Vencian did not answer. "It was intentional," he said instead, and then turned away.

He crossed the room without hurry. The open window drew his eye, the latch unthrown, the curtain shifted out of line. He reached the chair and sat on it without looking back.

The motion was slow, controlled, the chair pulled in and set square to the board behind him. The room settled around the choice.

"Continue," he said.

The old man snorted. "Rude," he replied. "No greeting, no courtesy, and steel for an answer." He tipped his head and smiled thinly. "You do know I could kill you if I wished."

Vencian did not respond. His gaze stayed fixed, steady on the man's eyes, unblinking.

The old man broke it with a louder sigh. He stepped to the side of the bed, dragged the other chair across the floor, and set it down opposite Vencian with unnecessary care.

With both seated, the old man began with Pentarch. He spoke of them as hunters, not planners, people who moved when a trail was confirmed and stopped when it was lost. There was no hierarchy offered, no map of faces or titles. Vencian listened for shape and received only direction.

"They are after you," the man said, certain. "Because intentionally or unintentionally you've taken something Galanoth wants."

Vencian stayed still. The statement slid into place without friction. This was not pursuit driven by offense or grievance. It was position. Something he occupied had value independent of action. He let the man finish building the threat as it stood, clean of motive, and held his questions until the frame was complete.

The old man continued, voice steady, eyes forward. The certainty did not waver, and that mattered more than detail.

The name came without warning. "Galanoth will not wait forever."

Vencian raised a hand, small and precise. "Who is he exactly?"

The word stopped the room. The old man held the pause, then tilted his head. "Do you know why Seris Valemont was taken?"

The redirection was deliberate. It did not dodge the question. It displaced it. Vencian tracked the move and let it pass. Seris carried immediate weight, more than an unplaced name. He lowered his hand and said nothing, allowing the line to bend where the man wanted it.

The old man spoke again. "We never meant to claim her."

"We were blocking the transfer. Someone else reached for Seris first. Our move was to make sure she did not end up where she was being pulled."

"So why did your guys kill those innocent students who had no hand in whatever game you were playing."

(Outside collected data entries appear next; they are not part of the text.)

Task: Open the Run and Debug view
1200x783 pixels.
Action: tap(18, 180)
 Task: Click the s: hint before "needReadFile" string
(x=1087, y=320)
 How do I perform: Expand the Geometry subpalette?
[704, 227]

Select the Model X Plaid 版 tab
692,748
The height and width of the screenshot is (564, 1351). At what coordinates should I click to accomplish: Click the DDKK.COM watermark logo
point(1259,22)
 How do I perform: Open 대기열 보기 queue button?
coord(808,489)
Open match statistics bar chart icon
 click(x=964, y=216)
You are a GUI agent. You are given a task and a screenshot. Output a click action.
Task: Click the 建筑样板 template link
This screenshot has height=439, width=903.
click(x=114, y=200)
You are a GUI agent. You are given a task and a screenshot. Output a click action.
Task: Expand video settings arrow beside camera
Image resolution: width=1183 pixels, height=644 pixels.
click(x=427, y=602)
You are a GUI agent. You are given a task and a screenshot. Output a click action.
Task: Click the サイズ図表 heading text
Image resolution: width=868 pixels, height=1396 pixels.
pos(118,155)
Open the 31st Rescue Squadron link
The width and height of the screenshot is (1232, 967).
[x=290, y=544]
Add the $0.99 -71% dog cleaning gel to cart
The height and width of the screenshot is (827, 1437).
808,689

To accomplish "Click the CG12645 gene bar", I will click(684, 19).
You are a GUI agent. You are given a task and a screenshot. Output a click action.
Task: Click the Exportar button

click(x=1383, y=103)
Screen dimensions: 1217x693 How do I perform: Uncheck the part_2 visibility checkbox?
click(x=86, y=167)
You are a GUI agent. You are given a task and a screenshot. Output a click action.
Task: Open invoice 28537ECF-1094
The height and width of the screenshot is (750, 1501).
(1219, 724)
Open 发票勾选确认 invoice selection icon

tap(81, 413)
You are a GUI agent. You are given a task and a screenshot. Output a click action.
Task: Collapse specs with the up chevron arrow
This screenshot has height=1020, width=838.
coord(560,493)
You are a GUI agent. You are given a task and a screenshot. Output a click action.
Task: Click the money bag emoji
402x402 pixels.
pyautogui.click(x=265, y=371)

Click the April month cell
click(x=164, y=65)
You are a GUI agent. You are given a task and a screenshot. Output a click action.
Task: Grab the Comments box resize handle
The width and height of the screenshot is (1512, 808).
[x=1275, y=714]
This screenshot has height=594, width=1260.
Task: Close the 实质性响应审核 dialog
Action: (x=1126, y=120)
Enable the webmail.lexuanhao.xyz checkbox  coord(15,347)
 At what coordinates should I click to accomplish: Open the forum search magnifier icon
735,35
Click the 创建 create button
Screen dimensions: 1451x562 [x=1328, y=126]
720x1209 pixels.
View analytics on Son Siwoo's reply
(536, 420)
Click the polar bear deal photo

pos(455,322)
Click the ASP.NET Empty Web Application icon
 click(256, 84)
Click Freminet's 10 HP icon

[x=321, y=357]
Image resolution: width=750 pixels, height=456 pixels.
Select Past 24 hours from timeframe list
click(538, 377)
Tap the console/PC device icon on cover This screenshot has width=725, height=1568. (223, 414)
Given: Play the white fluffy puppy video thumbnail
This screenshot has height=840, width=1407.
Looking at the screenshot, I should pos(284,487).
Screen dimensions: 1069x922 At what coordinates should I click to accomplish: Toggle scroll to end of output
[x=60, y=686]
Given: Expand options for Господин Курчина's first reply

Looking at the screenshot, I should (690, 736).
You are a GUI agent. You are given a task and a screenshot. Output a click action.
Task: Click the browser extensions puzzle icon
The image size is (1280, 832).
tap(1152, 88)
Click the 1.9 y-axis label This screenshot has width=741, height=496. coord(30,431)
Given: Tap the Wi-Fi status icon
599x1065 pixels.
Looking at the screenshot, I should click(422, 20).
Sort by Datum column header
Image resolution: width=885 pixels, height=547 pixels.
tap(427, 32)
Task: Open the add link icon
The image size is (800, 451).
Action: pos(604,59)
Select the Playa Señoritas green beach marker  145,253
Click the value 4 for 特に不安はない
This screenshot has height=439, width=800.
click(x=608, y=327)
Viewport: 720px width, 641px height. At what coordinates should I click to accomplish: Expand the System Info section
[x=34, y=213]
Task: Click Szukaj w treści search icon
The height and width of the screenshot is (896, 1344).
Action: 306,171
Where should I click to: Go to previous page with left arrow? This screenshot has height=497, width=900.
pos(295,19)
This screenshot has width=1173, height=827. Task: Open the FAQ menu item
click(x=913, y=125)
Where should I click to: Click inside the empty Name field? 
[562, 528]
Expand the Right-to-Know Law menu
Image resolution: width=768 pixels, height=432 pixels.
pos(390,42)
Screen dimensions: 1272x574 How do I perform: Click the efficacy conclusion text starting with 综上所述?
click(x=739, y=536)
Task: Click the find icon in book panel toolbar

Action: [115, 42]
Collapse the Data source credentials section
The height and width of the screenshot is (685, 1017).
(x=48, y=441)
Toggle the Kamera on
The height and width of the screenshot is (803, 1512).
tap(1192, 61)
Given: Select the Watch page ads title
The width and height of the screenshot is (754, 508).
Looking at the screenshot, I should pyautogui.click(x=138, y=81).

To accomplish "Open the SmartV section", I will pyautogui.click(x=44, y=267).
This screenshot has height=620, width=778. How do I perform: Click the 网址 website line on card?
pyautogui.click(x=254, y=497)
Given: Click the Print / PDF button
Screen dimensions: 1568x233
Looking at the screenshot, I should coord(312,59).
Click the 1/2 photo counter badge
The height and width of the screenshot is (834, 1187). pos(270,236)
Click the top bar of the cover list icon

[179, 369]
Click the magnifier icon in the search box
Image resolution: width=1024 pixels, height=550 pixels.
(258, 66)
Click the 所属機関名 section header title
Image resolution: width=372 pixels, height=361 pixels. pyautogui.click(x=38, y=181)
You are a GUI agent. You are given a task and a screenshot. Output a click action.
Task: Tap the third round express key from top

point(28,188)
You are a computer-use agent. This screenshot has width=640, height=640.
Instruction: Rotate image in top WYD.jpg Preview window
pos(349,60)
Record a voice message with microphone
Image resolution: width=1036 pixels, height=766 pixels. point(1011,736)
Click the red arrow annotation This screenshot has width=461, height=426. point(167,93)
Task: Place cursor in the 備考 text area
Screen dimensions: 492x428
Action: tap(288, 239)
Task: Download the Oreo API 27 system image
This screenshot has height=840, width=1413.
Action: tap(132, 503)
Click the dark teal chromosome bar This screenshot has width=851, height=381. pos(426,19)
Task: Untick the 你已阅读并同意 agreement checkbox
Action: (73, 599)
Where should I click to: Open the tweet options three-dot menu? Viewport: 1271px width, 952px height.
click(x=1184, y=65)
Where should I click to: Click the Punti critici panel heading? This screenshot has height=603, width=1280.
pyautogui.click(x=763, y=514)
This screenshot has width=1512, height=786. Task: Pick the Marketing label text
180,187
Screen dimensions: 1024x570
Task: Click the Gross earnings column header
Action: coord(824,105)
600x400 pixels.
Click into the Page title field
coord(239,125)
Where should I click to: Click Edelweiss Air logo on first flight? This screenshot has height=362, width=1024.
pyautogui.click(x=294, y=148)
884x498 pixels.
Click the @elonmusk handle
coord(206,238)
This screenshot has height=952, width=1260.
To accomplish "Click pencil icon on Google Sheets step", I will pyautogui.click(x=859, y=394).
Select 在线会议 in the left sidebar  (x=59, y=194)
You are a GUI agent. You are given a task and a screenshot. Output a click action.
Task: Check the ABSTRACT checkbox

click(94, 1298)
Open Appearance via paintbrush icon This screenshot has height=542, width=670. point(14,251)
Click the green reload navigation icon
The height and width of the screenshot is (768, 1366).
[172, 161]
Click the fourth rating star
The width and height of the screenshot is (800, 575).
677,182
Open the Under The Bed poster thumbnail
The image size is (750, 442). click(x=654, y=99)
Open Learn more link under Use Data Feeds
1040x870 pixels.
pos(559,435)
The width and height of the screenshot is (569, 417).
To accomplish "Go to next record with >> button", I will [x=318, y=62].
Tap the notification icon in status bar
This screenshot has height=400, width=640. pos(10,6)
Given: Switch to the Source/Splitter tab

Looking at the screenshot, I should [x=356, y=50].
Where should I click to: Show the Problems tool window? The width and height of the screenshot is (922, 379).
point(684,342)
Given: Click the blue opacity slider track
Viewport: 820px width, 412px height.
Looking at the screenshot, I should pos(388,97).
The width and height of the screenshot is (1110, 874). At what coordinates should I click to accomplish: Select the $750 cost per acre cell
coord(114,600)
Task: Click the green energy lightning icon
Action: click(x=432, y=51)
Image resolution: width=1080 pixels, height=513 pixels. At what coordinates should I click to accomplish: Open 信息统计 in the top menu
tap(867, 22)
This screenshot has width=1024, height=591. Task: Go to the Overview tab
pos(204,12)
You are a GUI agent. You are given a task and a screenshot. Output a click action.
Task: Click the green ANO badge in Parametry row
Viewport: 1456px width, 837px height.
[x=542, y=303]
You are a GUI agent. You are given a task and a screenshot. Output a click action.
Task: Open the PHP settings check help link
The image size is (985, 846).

He glanced aside once, then back. "They did have a hand in it. They were infidels."

Vencian did not shift in his chair. The words were taken in and sorted without surface response. Intention separated cleanly from outcome. Prevention sat apart from restraint. The absence of apology registered as information rather than provocation.

"You're not saying you regret it," Vencian said.

"No," the man replied at once. "I'm saying we accounted for it."

The answer carried no heat. It did not seek balance or excuse. It stood as process, accepted and closed.

Vencian let the silence return and remain. He marked the limit of that honesty and filed it where it belonged, already preparing the next cut.

He spoke again. "You said someone else reached for Lady Valemont. Who?"

The old man did not answer at once. He leaned back, eyes narrowing as if checking the edges of what he was allowed to hold. "I don't know their structure," he said finally. "No faces. No ledger. Only the description they use when they speak inward."

He paused, then added it without emphasis. "The Canopy of Fate's Architect."

The words settled into the room and stayed there. Vencian did not move or respond. He did not ask what the name meant, or what it claimed to build. The man watched him for a reaction and found none.